• ИСХОДНЫЙ ФРАГМЕНТ:
──────────────────────────────

Я начну свой обзор рассмотрением книги Т. Грица, В. Тренина и М. Никитина ‘Словесность и коммерция’ (книжная лавка Смирдина), под ред. В. Б. Шкловского и Б. М. Эйхенбаума, изд-во ‘Федерация’, М., 1929. Книга эта, интереснейшая по показательности, если позволить себе язык авторов, — явление ‘типовое’. Авторы книги — талантливый лефовский молодняк. Однако, самозакрытие журнала Леф их ничему не научило. Книга о Смирдине показатель негодности и Лефовской культуры научной работы. Та же погоня за документом и журналистскость в худом смысле. Если нет фактов, то они изобретаются без малейшего стеснения. Например: ‘Сведений об Ильине не сохранилось (повествуют авторы на стр. 224), но можно предположить, что он был типовым для того времени книгопродавцем, торговавшим где-нибудь в районе Охотного ряда’. Отчего же не предположить, особенно когда ‘сведений не сохранилось’, и затем рассказывается о том, чему учился Смирдин у Ильина и чему он у Ильина научился, а научился он, видите ли, смотреть на книгу не как на книгу, а как ‘на товар’. Но это мелочь. Гораздо существеннее ошибки принципиальные. И вот, теоретическое содержание книги с убедительностью свидетельствует, что право на существование самой платформы ‘литературного быта’ еще требует доказательства. ‘Литературный быт представляет собою геометрическое место точек пересечения вопросов эволюции и генезиса’, с геометрической замысловатостью формулируют Гриц etc. Литературный быт есть проекция литературы в общественность и общественности в литературу, дают несколько лучшую формулировку ленинградцы в книге С. А. Рейсер а и М. И. Аронсона ‘Литературные кружки и салоны’. Что же такое литературный быт? Из приведенных формулировок очевидно, что здесь многое еще самим авторам неясно. И вопрос вовсе не о выводах. Здесь стоит вопрос о предмете, объекте изучения. Не подменяется ли предмет изучения — литература — подсобным материалом бытового порядка, который сам становится предметом изучения? А что вопрос о предмете действительно стоит — видно из предисловия В. Б. Шкловского к ‘Словесности и коммерции’, где он непосредственно говорит, что они ‘не предполагают, что так называемый литературный быт (термин Б. М. Эйхенбаума) является первопричиной литературной эволюции. Но они считают, что анализ литературного быта может дать нам материал для анализа изменения функции литературы в разное время’ (стр. 7).
Итак, все дело в новом недостающем материале. Но почему таковым оказывается материал бытовой в узкой его части? Почему не изучается дополнительно ‘материал’ политический, философский, социальный? Или он не может дать ничего для уяснения изменений функций литературы в разное время? Наконец, мы знаем, что материал сам по себе аморфен, что исследования делаются методом, а не материалом. Конечно, абсолютного метода нет (диалектика — есть метод не абсолютный, а конкретный), но вопрос о методе снимать с повестки этим соображением, по крайней мере, ‘неправомерно’. А что вопрос о методе здесь действительно стоит особенно остро, свидетельствует направленная против ‘некоторых молодых исследователей’ рецензия В. Б. Шкловского, напечатанная в ‘Литературной газете’ и так и озаглавленная: ‘Без методологии’. Метода же авторы книжки, как это будет видно и ниже, как раз и лишены. Конечно, навыки литературной работы, восходящие к формализму, у них имеются. Так, рудиментом формализма, очевидно, является сообщение на стр. 187, что материал литературы ‘слишком специфичен’ (именно не просто специфичен, а слишком), а на стр. 188 мы уже узнаем, что социальный заказ русской буржуазии частично выразился в формуле: ‘русская проза’.

──────────────────────────────

• ПОКАЗАННЫЕ СТРОКИ:
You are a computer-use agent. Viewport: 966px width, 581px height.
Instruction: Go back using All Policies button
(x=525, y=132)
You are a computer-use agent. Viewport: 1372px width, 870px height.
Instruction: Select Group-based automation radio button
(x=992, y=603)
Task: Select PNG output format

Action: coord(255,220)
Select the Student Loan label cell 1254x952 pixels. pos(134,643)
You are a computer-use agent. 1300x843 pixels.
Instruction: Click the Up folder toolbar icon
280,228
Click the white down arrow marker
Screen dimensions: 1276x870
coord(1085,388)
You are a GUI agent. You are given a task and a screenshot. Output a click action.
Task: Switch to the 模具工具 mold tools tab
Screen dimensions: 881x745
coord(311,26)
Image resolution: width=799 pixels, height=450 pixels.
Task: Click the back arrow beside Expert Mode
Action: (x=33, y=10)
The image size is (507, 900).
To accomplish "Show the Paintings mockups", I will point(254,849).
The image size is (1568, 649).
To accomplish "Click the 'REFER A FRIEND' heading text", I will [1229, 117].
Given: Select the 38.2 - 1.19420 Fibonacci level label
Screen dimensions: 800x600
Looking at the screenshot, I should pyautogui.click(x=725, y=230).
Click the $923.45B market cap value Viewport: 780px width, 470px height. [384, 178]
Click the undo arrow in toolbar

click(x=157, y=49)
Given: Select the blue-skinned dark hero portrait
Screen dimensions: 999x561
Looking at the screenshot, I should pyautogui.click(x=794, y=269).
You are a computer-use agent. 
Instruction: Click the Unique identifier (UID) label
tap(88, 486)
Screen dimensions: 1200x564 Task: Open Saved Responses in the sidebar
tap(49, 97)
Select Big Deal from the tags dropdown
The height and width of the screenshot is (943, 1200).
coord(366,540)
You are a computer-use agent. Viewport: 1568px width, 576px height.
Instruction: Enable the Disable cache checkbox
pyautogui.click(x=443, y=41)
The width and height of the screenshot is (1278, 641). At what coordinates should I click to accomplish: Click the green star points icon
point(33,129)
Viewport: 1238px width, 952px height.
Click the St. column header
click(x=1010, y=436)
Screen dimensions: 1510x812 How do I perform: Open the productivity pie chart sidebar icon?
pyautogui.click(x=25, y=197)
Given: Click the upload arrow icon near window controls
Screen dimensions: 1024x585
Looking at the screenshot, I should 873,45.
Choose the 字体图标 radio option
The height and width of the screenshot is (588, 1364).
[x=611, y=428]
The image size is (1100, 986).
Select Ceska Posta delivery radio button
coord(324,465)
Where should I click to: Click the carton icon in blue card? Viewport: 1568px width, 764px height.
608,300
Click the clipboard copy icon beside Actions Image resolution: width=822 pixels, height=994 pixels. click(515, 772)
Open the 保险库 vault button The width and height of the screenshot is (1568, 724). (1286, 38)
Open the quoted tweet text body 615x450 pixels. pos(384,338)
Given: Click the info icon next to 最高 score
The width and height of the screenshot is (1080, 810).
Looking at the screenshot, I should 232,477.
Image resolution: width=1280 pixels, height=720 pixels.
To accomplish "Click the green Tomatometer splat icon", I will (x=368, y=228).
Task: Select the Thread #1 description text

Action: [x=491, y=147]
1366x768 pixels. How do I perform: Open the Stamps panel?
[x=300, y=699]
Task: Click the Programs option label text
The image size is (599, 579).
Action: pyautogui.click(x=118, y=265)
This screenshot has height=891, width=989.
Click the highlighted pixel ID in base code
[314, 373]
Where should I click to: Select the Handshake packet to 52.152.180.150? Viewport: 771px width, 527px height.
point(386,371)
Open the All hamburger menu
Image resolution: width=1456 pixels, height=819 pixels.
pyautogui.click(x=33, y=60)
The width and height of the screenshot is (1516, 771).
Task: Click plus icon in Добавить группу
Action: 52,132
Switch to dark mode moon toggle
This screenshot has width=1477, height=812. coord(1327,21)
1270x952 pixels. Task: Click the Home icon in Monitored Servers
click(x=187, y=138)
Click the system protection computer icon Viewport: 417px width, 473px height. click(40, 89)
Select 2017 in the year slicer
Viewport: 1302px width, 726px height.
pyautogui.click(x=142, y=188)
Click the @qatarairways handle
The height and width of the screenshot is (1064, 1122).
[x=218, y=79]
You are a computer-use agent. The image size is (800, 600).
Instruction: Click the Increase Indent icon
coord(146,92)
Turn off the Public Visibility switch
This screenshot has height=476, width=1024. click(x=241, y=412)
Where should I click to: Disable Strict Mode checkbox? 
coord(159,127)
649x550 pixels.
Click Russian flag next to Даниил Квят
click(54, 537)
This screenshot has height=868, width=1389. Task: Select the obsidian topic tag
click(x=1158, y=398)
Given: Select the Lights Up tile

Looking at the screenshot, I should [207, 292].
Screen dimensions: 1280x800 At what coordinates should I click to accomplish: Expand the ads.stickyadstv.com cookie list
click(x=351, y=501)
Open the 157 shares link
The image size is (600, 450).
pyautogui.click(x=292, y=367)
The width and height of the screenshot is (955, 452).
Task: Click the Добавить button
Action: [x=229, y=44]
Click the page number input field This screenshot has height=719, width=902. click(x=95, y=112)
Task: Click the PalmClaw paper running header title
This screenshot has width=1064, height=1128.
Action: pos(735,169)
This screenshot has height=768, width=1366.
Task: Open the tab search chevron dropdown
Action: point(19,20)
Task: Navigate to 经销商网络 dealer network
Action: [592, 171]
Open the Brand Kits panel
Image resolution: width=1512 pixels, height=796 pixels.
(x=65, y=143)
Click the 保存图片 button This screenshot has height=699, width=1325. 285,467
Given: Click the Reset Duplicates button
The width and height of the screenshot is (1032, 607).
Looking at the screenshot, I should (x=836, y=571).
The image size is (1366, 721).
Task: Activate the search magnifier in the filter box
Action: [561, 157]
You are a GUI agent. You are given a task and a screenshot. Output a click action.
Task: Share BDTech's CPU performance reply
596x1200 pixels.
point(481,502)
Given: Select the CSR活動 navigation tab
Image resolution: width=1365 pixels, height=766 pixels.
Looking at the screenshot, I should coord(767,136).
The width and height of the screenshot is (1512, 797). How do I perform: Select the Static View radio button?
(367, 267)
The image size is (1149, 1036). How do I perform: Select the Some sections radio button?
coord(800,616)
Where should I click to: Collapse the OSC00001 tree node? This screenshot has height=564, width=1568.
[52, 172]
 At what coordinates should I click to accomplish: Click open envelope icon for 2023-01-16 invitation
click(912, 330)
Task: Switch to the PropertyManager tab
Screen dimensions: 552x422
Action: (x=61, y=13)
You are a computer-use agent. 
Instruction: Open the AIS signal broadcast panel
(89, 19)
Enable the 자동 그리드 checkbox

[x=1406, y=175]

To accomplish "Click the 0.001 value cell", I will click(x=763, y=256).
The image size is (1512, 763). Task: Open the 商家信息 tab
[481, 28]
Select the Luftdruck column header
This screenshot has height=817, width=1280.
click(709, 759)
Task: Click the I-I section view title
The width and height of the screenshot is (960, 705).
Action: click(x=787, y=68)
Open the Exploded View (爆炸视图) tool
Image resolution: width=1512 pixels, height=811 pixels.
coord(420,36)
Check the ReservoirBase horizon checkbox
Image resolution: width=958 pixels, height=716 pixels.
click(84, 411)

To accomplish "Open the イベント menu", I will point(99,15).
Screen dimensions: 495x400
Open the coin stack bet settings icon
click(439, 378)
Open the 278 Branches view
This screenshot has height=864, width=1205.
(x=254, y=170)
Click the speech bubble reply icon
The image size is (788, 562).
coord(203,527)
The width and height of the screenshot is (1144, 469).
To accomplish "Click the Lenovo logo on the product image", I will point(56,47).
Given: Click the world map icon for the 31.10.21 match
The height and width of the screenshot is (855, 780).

──────────────────────────────

• ОПИСАНИЕ ЗАДАНИЯ:
Ответьте на вопросы по исходному фрагменту и пронумеруйте ответы так же, как вопросы.
1. В каком издательстве и в каком году вышла книга «Словесность и коммерция»?
2. Кому принадлежит термин «литературный быт», согласно предисловию В. Б. Шкловского?
3. Как озаглавлена рецензия В. Б. Шкловского, напечатанная в «Литературной газете»?

• РЕЗУЛЬТАТ ЗАДАНИЯ:
1. В издательстве «Федерация» (М.), в 1929 году.
2. Б. М. Эйхенбауму.
3. «Без методологии».